**** ENTRIES PROVIDED
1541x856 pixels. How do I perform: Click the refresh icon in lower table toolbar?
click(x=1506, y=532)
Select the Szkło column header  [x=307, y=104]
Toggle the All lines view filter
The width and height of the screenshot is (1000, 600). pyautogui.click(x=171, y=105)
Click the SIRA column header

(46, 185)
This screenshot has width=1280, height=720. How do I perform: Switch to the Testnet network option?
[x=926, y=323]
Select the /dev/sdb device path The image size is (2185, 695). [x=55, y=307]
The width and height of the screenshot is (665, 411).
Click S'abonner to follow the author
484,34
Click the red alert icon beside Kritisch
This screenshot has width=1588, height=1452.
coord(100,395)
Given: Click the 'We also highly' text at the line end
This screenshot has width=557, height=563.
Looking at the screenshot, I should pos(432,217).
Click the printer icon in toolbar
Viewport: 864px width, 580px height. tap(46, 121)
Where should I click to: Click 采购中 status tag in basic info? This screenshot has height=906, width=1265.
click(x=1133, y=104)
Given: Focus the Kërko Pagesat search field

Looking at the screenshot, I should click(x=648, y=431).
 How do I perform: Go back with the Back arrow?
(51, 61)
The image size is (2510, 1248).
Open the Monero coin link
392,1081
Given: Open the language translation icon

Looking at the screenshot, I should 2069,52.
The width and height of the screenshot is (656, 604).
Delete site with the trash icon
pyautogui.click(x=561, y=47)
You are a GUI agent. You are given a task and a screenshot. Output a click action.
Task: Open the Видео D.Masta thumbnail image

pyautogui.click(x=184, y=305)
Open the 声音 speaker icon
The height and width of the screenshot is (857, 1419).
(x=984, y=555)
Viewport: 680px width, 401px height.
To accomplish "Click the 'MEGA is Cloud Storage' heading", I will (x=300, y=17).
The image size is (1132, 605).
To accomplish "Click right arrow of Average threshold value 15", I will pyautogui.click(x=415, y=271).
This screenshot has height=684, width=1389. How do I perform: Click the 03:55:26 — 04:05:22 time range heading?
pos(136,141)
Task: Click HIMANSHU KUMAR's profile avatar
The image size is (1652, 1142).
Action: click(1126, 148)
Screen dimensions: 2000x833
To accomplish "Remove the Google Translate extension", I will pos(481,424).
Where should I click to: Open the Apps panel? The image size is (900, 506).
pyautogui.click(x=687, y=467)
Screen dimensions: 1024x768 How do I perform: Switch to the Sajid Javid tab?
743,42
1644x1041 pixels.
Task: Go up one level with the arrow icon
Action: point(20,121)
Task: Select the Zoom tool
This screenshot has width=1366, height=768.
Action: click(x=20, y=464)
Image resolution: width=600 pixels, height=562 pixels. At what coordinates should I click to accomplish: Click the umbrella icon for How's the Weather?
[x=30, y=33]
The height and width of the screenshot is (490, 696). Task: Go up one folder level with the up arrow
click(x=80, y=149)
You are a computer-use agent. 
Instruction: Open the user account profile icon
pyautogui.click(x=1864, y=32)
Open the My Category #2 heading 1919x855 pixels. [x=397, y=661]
********
> **TASK**
Within the listing above, locate the line containing "Task: Select the Zoom tool" and the line containing "You are a computer-use agent.". Reproduce those two lines and all lines between them exactly, with nothing added.

> **EXERCISE OUTPUT**
Task: Select the Zoom tool
This screenshot has width=1366, height=768.
Action: click(x=20, y=464)
Image resolution: width=600 pixels, height=562 pixels. At what coordinates should I click to accomplish: Click the umbrella icon for How's the Weather?
[x=30, y=33]
The height and width of the screenshot is (490, 696). Task: Go up one folder level with the up arrow
click(x=80, y=149)
You are a computer-use agent. 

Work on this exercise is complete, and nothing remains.